🌰17

10.8K 1.1K 64
                                        

Kalivia terbangun saat merasakan goncangan pada tubuhnya.

Mengerjapkan matanya berkali-kali, Kalivia bangkit lalu setelahnya mendapati eksistensi mamanya yang menatapnya rumit.

"Mamah."

"Hush. Mandi dulu sana. Mulut kamu bau." katanya setelah itu berlalu meninggalkan Kalivia yang terbengong-bengong. Padahal dia sangat ingin menanyakan perihal pertemuan semalam. Apakah hasilnya memuaskan baginya?

Menuruti apa yang mamanya ucapkan, Kalivia bangkit. Sebentat kemudian dia terduduk kembali di pinggir kasur setelah merasakan ada yang tidak beres di area kewanitaannya.

Keningnya menyerngit lantaran tak mengingat apapun perihal kenapa dia bisa tertidur di kamarnya. Padahal seingatnya Kalivia sedang mengecek listrik rumahnya.

Memijit pelipisnya, Kalivia mencoba berdiri. Semoga hanya perasaanya saja. Barangkali semalam dia mimpi basah. Iya kan?

20 menit kemudian Kalivia turun guna menyusul kedua orangtuanya di meja makan. Dengan tampilan seperti biasanya, dia mengambil tempat tepat di hadapan Zintya.

"Gimana semalam? Lancar kan?" Kalivia bertanya setelah melihat Rei dan Zintya menandaskan air minum masing-masing.

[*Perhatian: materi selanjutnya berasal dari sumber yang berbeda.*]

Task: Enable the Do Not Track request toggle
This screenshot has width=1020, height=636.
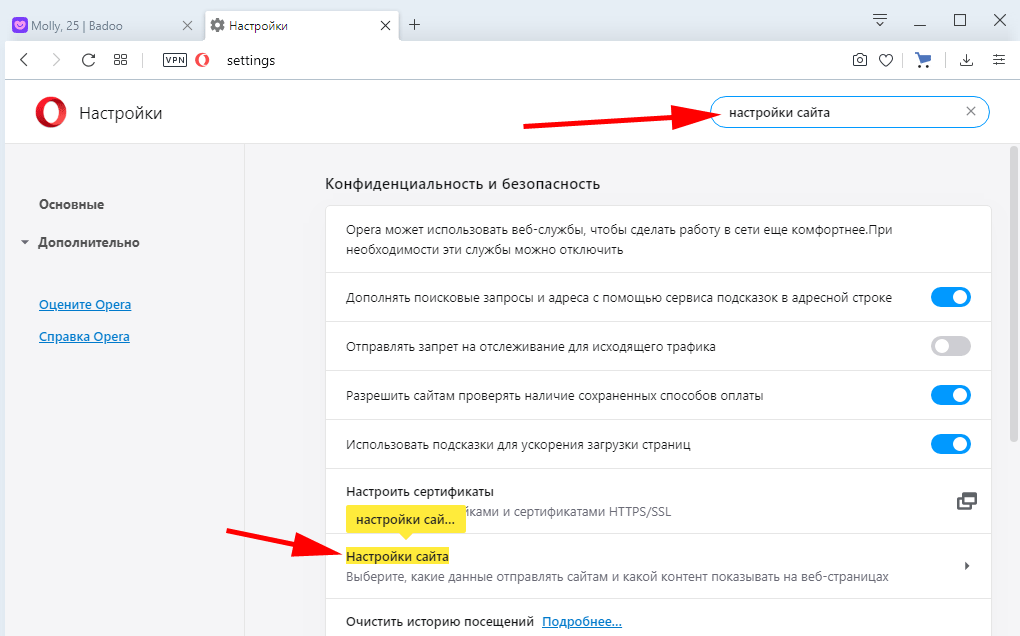Action: [950, 346]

"Heum, mereka setuju untuk mengakhiri pertunangan ini. Meski Zean langsung pergi tetapi itu tak mengubah keputusan dari orangtuanya." jawab Rei menyeruput kopinya sedangkan Zintya diam-diam menatap lamat putri sulungnya tersebut.

"Mereka gak memutuskan kontrak perusahaan kita. Dan Kalivia, apa semalam tidak terjadi sesuatu?" pertanyaan bernada khawatir sepintas mengambil atensi Kalivia berserta Rei yang kini menaruh cangkir putihnya.

Semalam mereka mengalami kendala saat dijalan. Ban mobil mereka kempes dan mau tak mau Rei harus mencari bengkel yang masih terbuka. Untungnya masih ada meski jaraknya tidak dekat dan saling berlawanan arah dengan rumahnya.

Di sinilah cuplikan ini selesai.